Understanding wireless access basics and the value of a keyless campus experience
The evolution from mechanical, to wired, to wireless continues to impact the security industry, and higher education campuses are among the environments benefiting from the flexibility and efficiencies wireless solutions offer. While wired and mechanical solutions have their place on campus, wireless electronic locks complement these to expand the value of electronic security to more openings.
To understand the value, let’s explore the advantages of wireless:
Wireless locks complement existing security solutions and can be tailored to fit varying security needs. Universities of all sizes can upgrade traditionally mechanical doors and extend the value of wireless electronic access control throughout campus. These devices are easy to install, affordable and can overcome architectural limitations where running wire is difficult and costly. They are ideal for interior openings like student rooms, faculty offices, lab spaces and classrooms.
As wireless electronic locks are integrated into a campus’s access control system, personnel can configure locks, assign schedules, and access reports and insights that aren’t possible with mechanical locks. Utilizing real-time data and technology allows schools to manage their facilities as well as the staff or occupants inside to make informed, proactive decisions.
Wireless locks are easy to install, affordable and can overcome architectural limitations where running wire is difficult and costly. They're ideal for interior openings like student rooms, faculty offices, lab spaces and classrooms.
In the event of an emergency, a campus can lockdown all or portions of its campus from a centralized location. Wireless devices extend electronic access control to more interior doors, adding an additional layer of protection during a crisis.

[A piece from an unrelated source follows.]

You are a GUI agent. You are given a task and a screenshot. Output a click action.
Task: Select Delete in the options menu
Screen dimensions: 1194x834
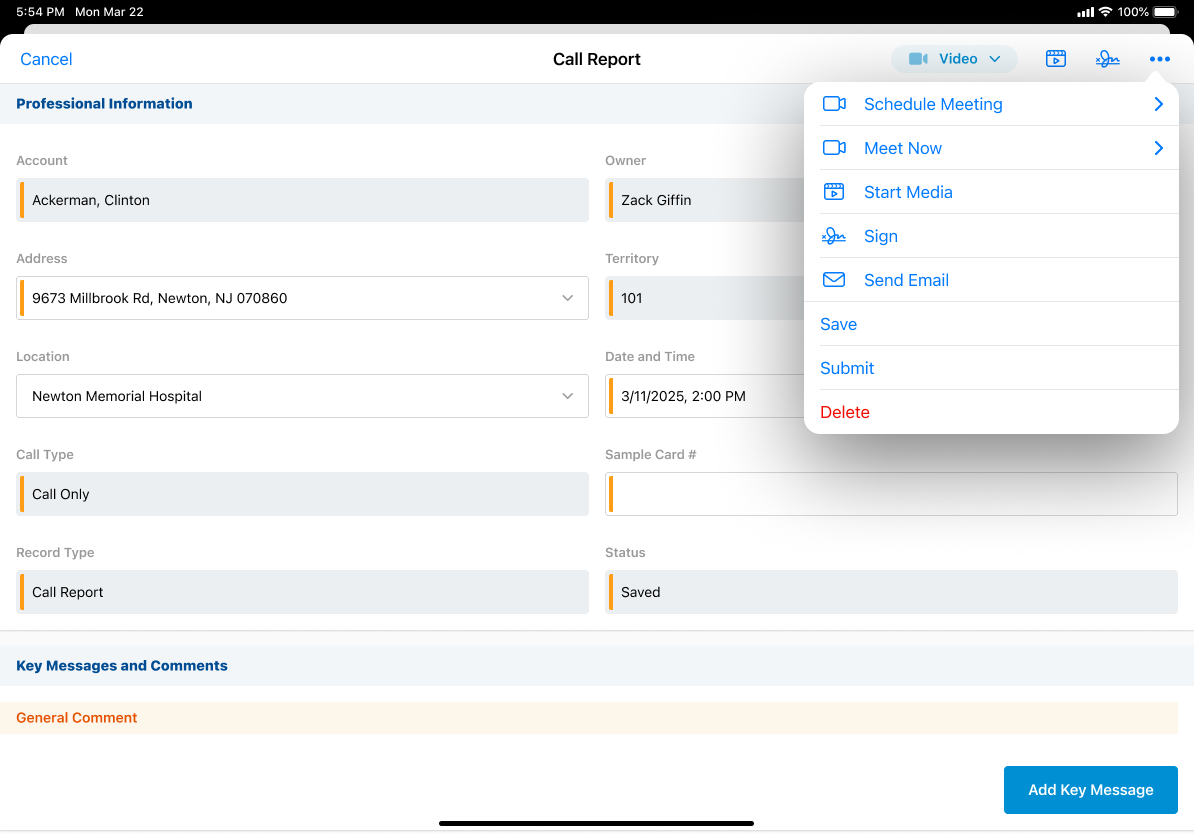tap(845, 412)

Another benefit of wireless locks over mechanical options is universities can instantly activate and deactivate campus ID cards, and the system tracks who has access to areas on campus. There’s no need to worry about mechanical keys floating around. Mechanical key override can still be an option, but facilities can reduce the distribution of those keys to just the campus lock shop and public safety personnel.
Beyond security, electronic credentials reduce the cost and time associated with the traditional rekeying of a mechanical lock. If a student, faculty or staff member loses an ID card it can be deactivated, and a new credential can be issued in minutes versus the hassle of rekeying a mechanical door.
Campuses can often install more wireless locks in the same cost parameters as a wired solution because eliminating the need to run wires to each opening dramatically reduces labor costs.
Also among the advantages to universities is the return on investment. Campuses can often install more wireless locks in the same cost parameters as a wired solution because eliminating the need to run wires to each opening dramatically reduces labor costs. Once installed, maintenance teams can spend less time manually visiting each opening. Instead, schedules can be deployed to lock up buildings, classrooms and other spaces at set times.
Students value the conveniences that wireless devices offer, like a single credential for access. While main entrances often use wired hardware, it’s not feasible to hardwire every interior door.